En efecto, resulta francamente llamativo —por no decir desconcertante— que en el programa de Jannette Jara no se advierta referencia alguna a esta cuestión. No aparece, en rigor, una propuesta orientada a la industrialización, pese a que lo que se requiere es un viraje sustantivo. Persistir en la actual estructura económica se vuelve insostenible: se trata de una matriz endeble, excesivamente dependiente de la exportación de materias primas, con una posición notoriamente desventajosa en el escenario de la competencia internacional y sustentada en bienes de bajo valor agregado. No deja de ser irónico que diagnósticos de esta naturaleza hayan sido formulados hace más de seis décadas por las teorías de la dependencia y que, sin embargo, conserven plena vigencia en América Latina.

Se nos ha insistido, con una retórica más bien complaciente, en la idea del crecimiento económico; sin embargo, lo que está ausente es una estrategia coherente de desarrollo industrial y, por extensión, de desarrollo nacional. Ninguno de estos dos horizontes se materializa. El crecimiento, cuando existe, se concentra fundamentalmente en los grandes grupos empresariales vinculados a la exportación, fenómeno que en Chile aparece como una constante más que como una anomalía. Lo que se observa, en consecuencia, es una continuidad del modelo que nos mantiene en una condición estructuralmente precaria.

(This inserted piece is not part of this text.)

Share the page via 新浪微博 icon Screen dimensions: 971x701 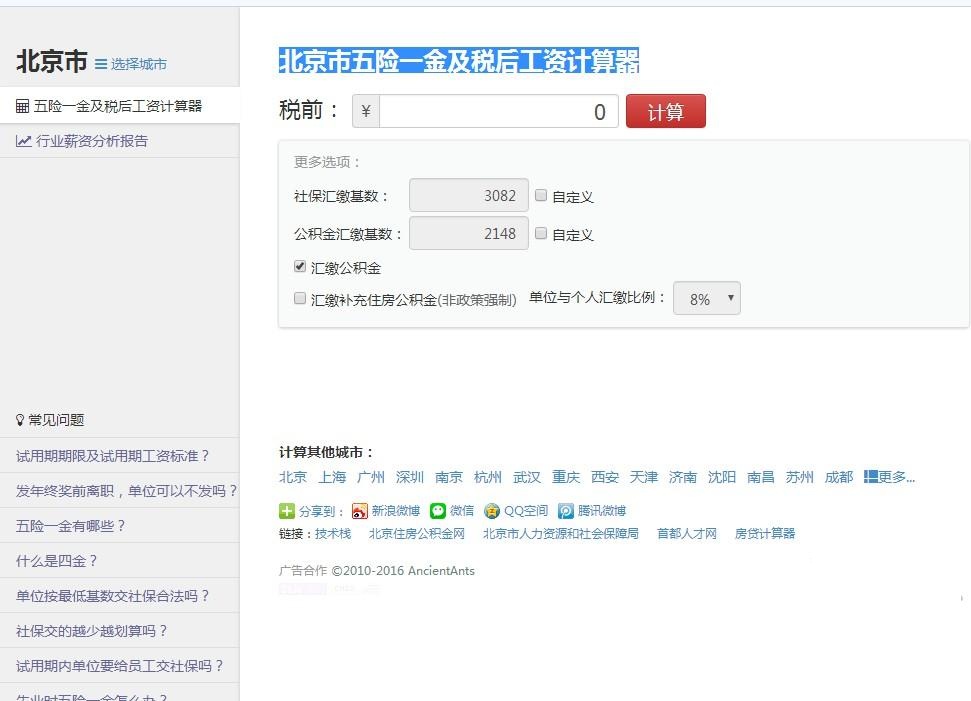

Salvo contadas excepciones en el campo económico —pienso, por ejemplo, en José Gabriel Palma—, se ha advertido reiteradamente que sin una política explícita de industrialización difícilmente este cuadro se modifique. De lo contrario, las sucesivas administraciones se verán condenadas a gestionar un modelo intrínsecamente frágil. Como dije arriba, la única candidatura que planteó este asunto de manera directa fue la de Eduardo Artés, quien, al menos, se atrevió a pronunciar la palabra “industrialización” en televisión, gesto que hoy parece casi subversivo.




En este contexto, un eventual —y ciertamente indeseable— triunfo de Kast no implicaría una reconfiguración sustantiva del modelo vigente; más bien, su profundización en clave regresiva: un debilitamiento deliberado de las políticas sociales reformistas en beneficio de los intereses del gran empresariado. Por ello, su discurso de preocupación por el destino nacional —incluida la insistencia en una agenda antimigratoria— resulta difícilmente verosímil, sobre todo si se atiende a la dependencia estructural de amplios segmentos de la economía chilena respecto de una fuerza de trabajo migrante precarizada. No deja de ser llamativo, asimismo, que una fracción del electorado extranjero, en particular de origen venezolano, se incline por su candidatura, aun cuando el régimen de Nicolás Maduro —como advirtiera en su momento el historiador Luis Corvalán Márquez— se aproxima más a un nacionalismo autoritario de cuño militar que a una experiencia socialista propiamente tal, aun cuando esta afirmación pueda suscitar alguna incomodidad en ciertos lectores de El Clarín de Chile.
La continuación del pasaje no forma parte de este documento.